Since the 1980s, Rita McBride has examined the ramifications of modernism’s legacy for society, in everything from urban planning to the aesthetics of space. Her present project at Dia:Chelsea in New York, Particulates, 2017, involves a science fiction–inflected use of lasers to explore questions as wide-ranging as the proliferation of security barriers and the nuances of bodily experience in contemporary times. The installation is on view until June 2, 2018.
I STARTED EXPLORING THE IDEAS in the installation at Dia:Chelsea while participating in the Liverpool Biennial in the summer of 2016. Liverpool posed a particular lure for me as a science fiction fan, because of its amazing sci-fi archive and the two wormhole sightings reported there in the 1970s. It was kind of a no-brainer to go there for time travel in this instance, especially given Liverpool’s dark history.
When we installed the sixteen green lasers in the form of a circular hyperboloid in Liverpool, I was mainly surprised to see just how thick the air had become in the Toxteth Reservoir.

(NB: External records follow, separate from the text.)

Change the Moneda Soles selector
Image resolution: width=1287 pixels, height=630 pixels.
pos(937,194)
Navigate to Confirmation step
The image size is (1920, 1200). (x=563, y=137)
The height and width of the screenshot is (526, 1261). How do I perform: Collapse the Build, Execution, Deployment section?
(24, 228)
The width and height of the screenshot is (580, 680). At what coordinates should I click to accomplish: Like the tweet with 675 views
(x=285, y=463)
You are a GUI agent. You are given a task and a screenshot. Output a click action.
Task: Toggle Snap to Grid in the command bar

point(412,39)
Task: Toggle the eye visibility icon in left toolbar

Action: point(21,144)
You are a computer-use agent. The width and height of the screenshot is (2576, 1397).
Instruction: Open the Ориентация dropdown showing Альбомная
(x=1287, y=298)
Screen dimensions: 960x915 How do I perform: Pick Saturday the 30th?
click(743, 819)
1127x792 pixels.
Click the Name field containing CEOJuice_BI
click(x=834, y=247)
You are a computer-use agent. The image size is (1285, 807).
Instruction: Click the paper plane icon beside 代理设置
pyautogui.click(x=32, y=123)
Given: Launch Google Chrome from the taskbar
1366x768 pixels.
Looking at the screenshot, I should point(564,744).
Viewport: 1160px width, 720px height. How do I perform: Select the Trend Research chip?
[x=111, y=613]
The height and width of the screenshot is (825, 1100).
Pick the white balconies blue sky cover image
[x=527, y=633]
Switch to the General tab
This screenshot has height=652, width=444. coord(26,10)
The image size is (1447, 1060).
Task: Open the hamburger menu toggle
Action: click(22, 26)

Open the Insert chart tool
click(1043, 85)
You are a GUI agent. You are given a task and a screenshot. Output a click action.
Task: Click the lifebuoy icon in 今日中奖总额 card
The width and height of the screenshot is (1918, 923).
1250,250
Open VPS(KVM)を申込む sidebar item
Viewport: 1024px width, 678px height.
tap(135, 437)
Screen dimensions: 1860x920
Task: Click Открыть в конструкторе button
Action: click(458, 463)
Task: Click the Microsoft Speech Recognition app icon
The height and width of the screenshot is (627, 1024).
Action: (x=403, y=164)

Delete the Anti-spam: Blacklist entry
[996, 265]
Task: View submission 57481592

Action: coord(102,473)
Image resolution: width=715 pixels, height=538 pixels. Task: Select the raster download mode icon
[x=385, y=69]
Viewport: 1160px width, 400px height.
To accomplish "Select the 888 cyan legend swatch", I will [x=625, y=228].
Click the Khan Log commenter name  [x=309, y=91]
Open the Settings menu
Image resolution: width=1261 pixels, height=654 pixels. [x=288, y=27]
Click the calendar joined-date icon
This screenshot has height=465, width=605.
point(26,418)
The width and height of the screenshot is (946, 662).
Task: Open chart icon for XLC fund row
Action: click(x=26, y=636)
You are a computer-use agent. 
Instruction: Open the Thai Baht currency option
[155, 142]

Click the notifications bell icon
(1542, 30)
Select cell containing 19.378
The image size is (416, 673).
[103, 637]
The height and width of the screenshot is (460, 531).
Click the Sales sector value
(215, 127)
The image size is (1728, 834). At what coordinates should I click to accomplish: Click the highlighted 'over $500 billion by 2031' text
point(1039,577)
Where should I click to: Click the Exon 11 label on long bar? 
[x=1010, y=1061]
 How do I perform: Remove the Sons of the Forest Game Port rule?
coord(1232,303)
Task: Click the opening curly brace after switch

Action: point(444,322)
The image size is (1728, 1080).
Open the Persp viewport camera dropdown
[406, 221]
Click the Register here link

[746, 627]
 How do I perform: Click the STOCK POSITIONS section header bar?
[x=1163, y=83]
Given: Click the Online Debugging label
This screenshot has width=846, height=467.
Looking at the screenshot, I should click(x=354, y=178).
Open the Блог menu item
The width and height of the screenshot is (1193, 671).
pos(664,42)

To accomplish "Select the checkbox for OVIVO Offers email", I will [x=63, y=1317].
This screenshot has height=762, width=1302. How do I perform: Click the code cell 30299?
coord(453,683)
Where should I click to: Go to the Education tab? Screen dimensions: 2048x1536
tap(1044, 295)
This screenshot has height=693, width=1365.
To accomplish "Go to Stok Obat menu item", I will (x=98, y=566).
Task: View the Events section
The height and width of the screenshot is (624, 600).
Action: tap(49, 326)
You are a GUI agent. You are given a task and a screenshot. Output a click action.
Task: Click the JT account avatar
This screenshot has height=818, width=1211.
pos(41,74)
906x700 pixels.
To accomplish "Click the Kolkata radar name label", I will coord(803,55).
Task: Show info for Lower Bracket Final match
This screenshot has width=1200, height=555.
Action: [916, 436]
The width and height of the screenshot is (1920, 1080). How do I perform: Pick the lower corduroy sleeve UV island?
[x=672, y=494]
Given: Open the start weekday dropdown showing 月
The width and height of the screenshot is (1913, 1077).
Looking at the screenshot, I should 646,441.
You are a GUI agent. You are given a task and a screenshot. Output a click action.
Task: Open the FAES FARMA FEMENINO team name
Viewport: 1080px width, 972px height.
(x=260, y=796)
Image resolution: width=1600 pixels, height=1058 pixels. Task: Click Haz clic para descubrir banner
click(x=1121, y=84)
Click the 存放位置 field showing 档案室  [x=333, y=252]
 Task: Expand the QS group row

I really didn’t expect that. This thick, full universe of particulates was the beginning for the Dia commission. We started with the possibility of introducing specific particulates into the space on West Twenty-Second Street.
Hoping for highly reactive compounds that, when introduced to each other and to water, would start some universal magic, we talked to a few physicists and did some homework, but in the end, we had the great fortune of finding a lot of marble dust floating around in the Dia building, which had previously been the Alcamo Marble Works. Marble dust is highly reflective, and when we installed the sixteen green lasers it was magical, mesmerizing, and alive. As an artist, I rarely have the feeling that, wow, this thing is bigger than me—not in the sense that it’s 170 feet long, but that every decision made seemed predetermined and inevitable. That was super exciting; it had a life of its own, it was doing its own thing.
Once we set up the lasers at Dia, we had to find solutions for inherent public safety concerns. I had made barrier structures before, so it was not uninteresting for me to reconsider them again in this context. I’ve definitely been thinking a lot lately about forms of security, which are becoming more and more prevalent—crowd control barriers, in particular. There is an enormous variety in the materials and design; some are heavy, some are light, some are plastic, some are carbon, etc., but there is a standardized intention in them all that fits with my longtime investigation of modernism and its tendency toward standardization and repetition. The barriers that we produced using carbon-fiber sheets for Dia are based on the ones that, say, line the streets during the New York City Marathon. I pushed their aesthetics toward the Victorian and also installed them with little cul-de-sacs. So, in a way, I’m using them to pull people toward different views of the installation. I wanted to encourage movement, because the tendency was to walk into the space and freeze in astonished disbelief. I realized I was going to have to create a way of moving through the space. The solution came pretty intuitively. It’s dictated by the senses. In the middle section of the hyperboloid, the radius is much thinner, so you can get closer to the lasers, for example.
I like that the hyperboloid at Dia is visually such a stable structure. That fits with the genre stereotypes of time travel as demanding a fixed and predictable entrance and a determined exit point so you don’t get caught somewhere you don’t want to be. But it’s just geometry, actually, and it’s a beautiful one! Because it changes, it expands and contracts symmetrically to fit the particular dimensions of the moment. In geometry, the exact name of this shape is the “hyperboloid of revolution,” which implies a lot of rotating and twisting. To have these two opposite revolving ends and one axis is both graphic and spatial. It’s really incredible—simultaneously voluminous and extraordinarily graphic.